A British groom-to-be was caught on camera getting tackled while trying to hold up a store — just moments after learning he’d lost the money to pay for his wedding in a crypto scam, a court was told.
Charity worker Louis Crosby, 25, had “naively” converted his life savings into a bogus digital-cash investment, the Sunderland Echo said.
Less than an hour after finding out that he had lost the lot in a con, he grabbed an unloaded air pistol and tried to hold up a local bodega-style store, Newcastle Crown Court heard this week.
“Give me the money, I have a gun,” he reportedly warned.
Video footage showed him wearing all black, with a scarf and sunglasses covering most of his face, as he slowly walked up to the counter last November.
Two male staffers ignored the threat, locking away the cash — and then walked around and tackled him. The footage showed Crosby desperately trying to get back outside the store, just for the workers to keep grabbing hold of him, eventually hauling him back inside for a citizen’s arrest.
During the struggle, the store owner picked up a broken broom handle because he “feared for his life,” prosecutors reportedly told the court hearing.
When cops arrived, Cosby initially claimed it had been “a joke,” the court was told.
However, the first-time offender eventually admitted to attempted robbery and possessing a firearm, the Echo said.
He “wasn’t thinking straight” at the time because he had lost the money he needed to wed a Singapore woman he’d met online, his attorney, Nicholas Lane, told the court.
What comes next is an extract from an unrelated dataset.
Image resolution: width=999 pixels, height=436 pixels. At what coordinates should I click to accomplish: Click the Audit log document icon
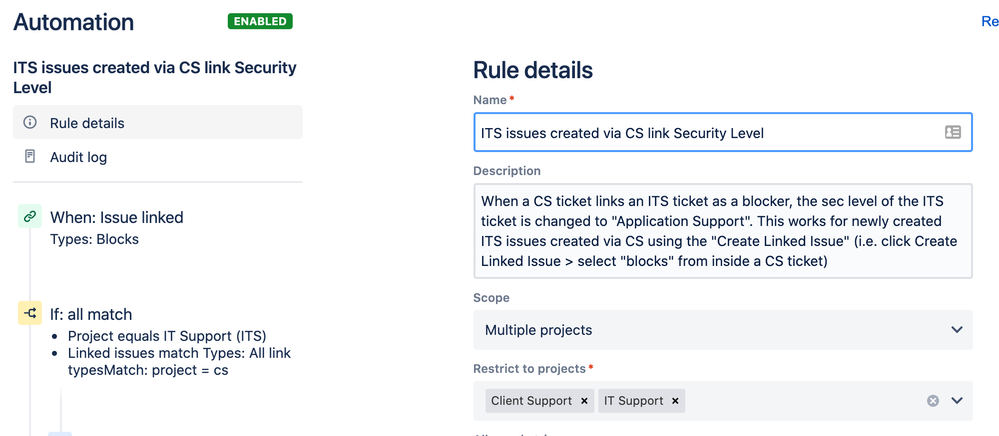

Ironically, the planned wedding had to be scrapped because of his arrest, the court was told. However, the engagement is still on, the Echo said.
He escaped getting locked up, with his two-year prison sentence suspended for two years, meaning he does not have to serve it behind bars if he remains out of trouble in that time.
Judge Julie Clemitson accepted that he had been in a state of “mental turmoil” when he committed the “impulsive act in response to the loss of all of your savings.”
“You must have been in a state of crisis to have acted in such a desperate manner, with thoughts swinging from taking your own life to committing financial crime to get yourself out of the situation,” Clemitson told him.